I
OLHO-de-virgo, barriga-de-peixe, dentes-de-leão: palavras são reflexos. Habitei no espelho e comi serragem, vidro moído, trapos de jornal; e copulei com os relógios de pulso, com as navalhas, com fechaduras. Sobre a mesa da sala, entre as vogais dispersas do alfabeto, estilhaços de ampolas para abolir a idéia do tempo. Os vermes saem pelo buraco da agulha, a palavra jade é pus, a palavra jalde é cuspe. A palavra janga está nua, vestida de alarme. As maçãs enlouquecem. O verde enfurece as conchas e a lesma pensa na árvore da palavra despida que sonha.
II
Tudo são nomes e formas. Lâminas cortam os fios desatados de água estagnada. Há uma praça onde comprei pêras ou figos, não sei.
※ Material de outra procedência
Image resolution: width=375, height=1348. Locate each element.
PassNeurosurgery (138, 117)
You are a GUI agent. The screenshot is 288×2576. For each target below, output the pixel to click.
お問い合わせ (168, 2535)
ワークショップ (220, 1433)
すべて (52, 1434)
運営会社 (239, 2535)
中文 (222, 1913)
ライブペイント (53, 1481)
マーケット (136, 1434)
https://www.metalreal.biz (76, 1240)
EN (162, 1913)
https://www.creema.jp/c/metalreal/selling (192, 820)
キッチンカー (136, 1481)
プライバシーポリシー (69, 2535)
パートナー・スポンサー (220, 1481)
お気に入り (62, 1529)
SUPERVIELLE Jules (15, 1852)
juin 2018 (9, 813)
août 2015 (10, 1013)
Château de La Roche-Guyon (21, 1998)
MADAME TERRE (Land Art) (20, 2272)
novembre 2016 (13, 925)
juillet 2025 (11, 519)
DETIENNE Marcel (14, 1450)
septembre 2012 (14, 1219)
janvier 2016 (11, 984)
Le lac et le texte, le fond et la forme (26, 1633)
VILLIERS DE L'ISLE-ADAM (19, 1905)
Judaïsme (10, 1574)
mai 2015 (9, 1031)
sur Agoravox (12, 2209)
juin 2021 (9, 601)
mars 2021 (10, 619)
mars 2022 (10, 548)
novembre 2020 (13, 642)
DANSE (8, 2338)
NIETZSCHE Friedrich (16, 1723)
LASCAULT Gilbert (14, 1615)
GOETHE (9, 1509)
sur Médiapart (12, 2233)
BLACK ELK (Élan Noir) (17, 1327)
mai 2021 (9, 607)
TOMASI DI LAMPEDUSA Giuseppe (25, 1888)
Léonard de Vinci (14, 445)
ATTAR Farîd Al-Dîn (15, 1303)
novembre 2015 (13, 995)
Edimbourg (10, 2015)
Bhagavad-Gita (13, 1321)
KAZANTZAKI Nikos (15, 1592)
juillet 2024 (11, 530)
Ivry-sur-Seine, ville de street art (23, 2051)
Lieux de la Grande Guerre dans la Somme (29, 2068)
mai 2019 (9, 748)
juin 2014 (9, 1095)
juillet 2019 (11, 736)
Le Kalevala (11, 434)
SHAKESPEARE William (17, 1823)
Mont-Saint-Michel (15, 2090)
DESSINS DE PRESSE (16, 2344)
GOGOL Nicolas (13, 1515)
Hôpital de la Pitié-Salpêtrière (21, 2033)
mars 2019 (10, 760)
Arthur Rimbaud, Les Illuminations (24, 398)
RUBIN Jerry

Onde ouvi a menina dizer eibishuá. A lua pisca um olho para a jovem parca, ela é cega e surda, e come entulho no banco da praça. Sua voz arisca, bruta, tantaliza: fio de arame tenso, buraco de agulha, cano de pistola. Tudo são palavras, e palavras são coisas. Que não permanecem. Tudo queima, e o sol vegetal é a urina de um cão que arde em vermelho.
III
A poesia pode dizer o tempo que escorrega de seus dedos? Tudo são simulacros, pegadas no limo do nada. Todavia, o velho coxo sangrado disputa comida com o cão. A poesia pode andar de bicicleta, deslancha no mar azul, onda em castelhano se diz ola, nuvem em francês se dia nuage. Ela pode ser escrita em pele viva, em algodão, no suor do Marrocos, no violoncelo de São Petersburgo, numa bodega de La Habana. Porém, a tesoura corta tudo em pedaços. Permanece uma sombra, um eco de ruidoso silêncio. Que o espelho captura e multiplica em um número incalculável de reflexos.